Many are not committed to the godly upbringing of their children. Those who express some form of commitment do not go beyond taking them to church on Sunday mornings. However, see one of the reasons God was passionate about Abraham:

For I know him, that he will command (train, enjoin) his children and his household after him, and they shall keep the way of the LORD, to do justice and judgement; that the LORD may bring upon Abraham that which he hath spoken of him.

Is it not interesting that God’s commitment to fulfilling what He had spoken concerning Abraham was premised upon how he would raise his children and his household?

God was confident about Abraham’s unwavering commitment to raising a ‘godly offspring.’ Note again that it was Abraham (the husband), not Sarah (the wife) that was primarily responsible for this upbringing task.

And, ye fathers, provoke not your children to wrath: but bring them up in the nurture and admonition of the Lord.

I believe that in marriage the husband takes the lead and responsibility for the knowledge, understanding and expression of God’s purpose for them in that union, living together in mutual affection and fidelity, only death separating them.

The husband under divine direction provides the blueprint upon which the marriage and family is built. He takes the lead in that pursuit. This is what it means for him to be the head of the union.

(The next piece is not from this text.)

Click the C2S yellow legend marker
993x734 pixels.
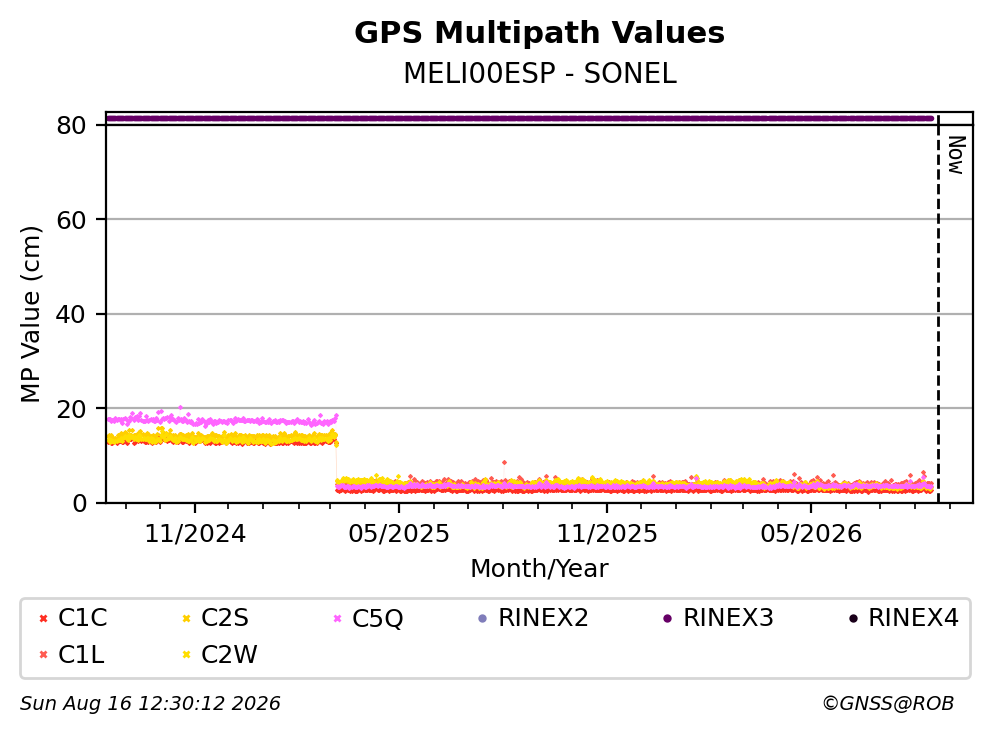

But how can you achieve this? God tells husbands, “Therefore keep watch unto your spirit [that it may be controlled by My Spirit]…” When you are controlled by the Holy Spirit He gives you divine leading and direction in all you do, also He empowers you to produce the fruit of the spirit:

But the fruit of the Spirit is love, joy, peace, longsuffering, kindness, goodness, faithfulness, gentleness, self-control. Against such there is no law. And those who are Christ’s have crucified the flesh with its passions and desires. If we live in the Spirit, let us also walk in the Spirit.

The attitudes enumerated here are impossible to achieve without the help of God. However, thankfully, the Holy Spirit can lead every believer. Are you allowing the Holy Spirit to be in control of your life and marriage?

Is there mental, emotional, physical or spiritual abuse in your marriage? Otherwise, are you and your spouse committed to fulfilling the Grand Purpose of Marriage?

Thank you. Do not forget to keep living, loving and learning.

References: Ephesians 5:25, NIV; Colossians 3:19, TLB; Titus 2:4-5, NIV; Revelation 4:11; 1 Corinthians 7:33-34; Malachi 2:15; Genesis 18:19; Ephesians 6:4; Malachi 2:16, AMP; Galatians 5:22-25.